** Work instructions **
Print the records exactly. Miss nothing.

** Record excerpts **
***
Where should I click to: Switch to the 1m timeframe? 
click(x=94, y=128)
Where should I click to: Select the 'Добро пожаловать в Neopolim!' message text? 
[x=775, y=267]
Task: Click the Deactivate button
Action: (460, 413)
***
** Response box **
Where should I click to: Switch to the 1m timeframe? 
click(x=94, y=128)
Where should I click to: Select the 'Добро пожаловать в Neopolim!' message text? 
[x=775, y=267]
Task: Click the Deactivate button
Action: (460, 413)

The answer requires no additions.